Thousands of National Guard troops and police forces from outside of Maryland are being deployed in Baltimore on Tuesday, after the previous night massive violent riots and looting inflicted extensive damage to the southern city, all after an African American man died from wounds sustained in police custody.
The violence on Monday night broke out just hours after 25-year-old Freddie Gray's funeral.
According to officials 15 buildings were destroyed, dozens of police officers were wounded, over 100 cars were set on fire, untold quantities of goods were looted, and around 200 rioters were arrested, necessitating the deployment Tuesday as the city braced for another round of violence, reports BBC.
As many as 5,000 troops could be deployed to the city's streets according to National Guard commander Linda Singh, who said "we will be out in massive force." She added armored vehicles will be deployed as well, although martial law will not be declared.
Likewise police officers from the entire Mid-Atlantic region are being pulled in to deal with the massive riots.
Gray died on April 19 after sustaining wounds to his spinal cord that left him in a week-long coma. Six officers involved in the case have been suspended, and the US Justice Department is investigating the circumstances of how he was wounded.
In an attempt to minimize the damage, Baltimore has been put under a week-long curfew that will affect schools and businesses.
Responding to the violence on Monday night, US President Barack Obama said, "there is no excuse for the kind of violence we saw yesterday. They are not protesters. They are not making a statement. They are stealing."
Amid the chaos, Baltimore Mayor Stephanie Rawlings-Blake has come in for sharp criticism for not taking a strong enough stance in putting down the violence.
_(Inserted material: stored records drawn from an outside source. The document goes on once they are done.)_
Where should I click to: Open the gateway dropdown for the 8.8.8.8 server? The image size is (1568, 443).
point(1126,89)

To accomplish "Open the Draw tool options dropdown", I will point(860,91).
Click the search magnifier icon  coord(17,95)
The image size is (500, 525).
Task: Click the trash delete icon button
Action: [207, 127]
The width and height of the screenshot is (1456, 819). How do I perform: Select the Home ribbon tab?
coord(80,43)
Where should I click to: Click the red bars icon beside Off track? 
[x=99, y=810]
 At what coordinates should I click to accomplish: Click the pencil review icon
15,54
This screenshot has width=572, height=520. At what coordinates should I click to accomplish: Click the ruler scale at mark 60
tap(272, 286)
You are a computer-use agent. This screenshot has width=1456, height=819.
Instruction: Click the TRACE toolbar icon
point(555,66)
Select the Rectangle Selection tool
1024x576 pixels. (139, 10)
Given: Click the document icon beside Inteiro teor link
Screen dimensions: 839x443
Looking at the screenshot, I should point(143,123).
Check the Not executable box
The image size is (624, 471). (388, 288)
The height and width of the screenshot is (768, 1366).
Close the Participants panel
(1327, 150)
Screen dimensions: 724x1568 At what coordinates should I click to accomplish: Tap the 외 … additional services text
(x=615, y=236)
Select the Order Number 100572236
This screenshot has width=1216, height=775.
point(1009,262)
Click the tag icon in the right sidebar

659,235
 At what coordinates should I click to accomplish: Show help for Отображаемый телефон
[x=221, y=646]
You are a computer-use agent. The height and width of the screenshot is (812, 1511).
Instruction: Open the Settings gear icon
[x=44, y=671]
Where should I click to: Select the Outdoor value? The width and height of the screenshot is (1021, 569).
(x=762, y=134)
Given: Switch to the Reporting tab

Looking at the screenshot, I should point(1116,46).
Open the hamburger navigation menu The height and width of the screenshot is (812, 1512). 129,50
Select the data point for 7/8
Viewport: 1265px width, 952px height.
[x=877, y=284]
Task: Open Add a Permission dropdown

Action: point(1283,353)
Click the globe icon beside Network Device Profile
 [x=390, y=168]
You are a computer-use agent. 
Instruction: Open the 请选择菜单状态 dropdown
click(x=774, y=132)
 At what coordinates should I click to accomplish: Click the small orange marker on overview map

Rawlings-Blake is particularly facing flack for saying on Monday that those who "wished to destroy" need to be given their space, remarks that were caught on film and which she initially denied saying before her office finally admitted she had made them, reports Fox News.
The statement, made at a press conference, can be seen below.
Speaking about Rawlings-Blake, Maryland's Republican Governor Larry Hogan said, "when the mayor called me, which quite frankly we were glad that she finally did, instantly we signed the executive order" to put assets in place to defend the city.
"We (had) our entire team prepared. ...We were trying to get in touch with the mayor for quite some time. She finally made that call and we immediately took action," he added.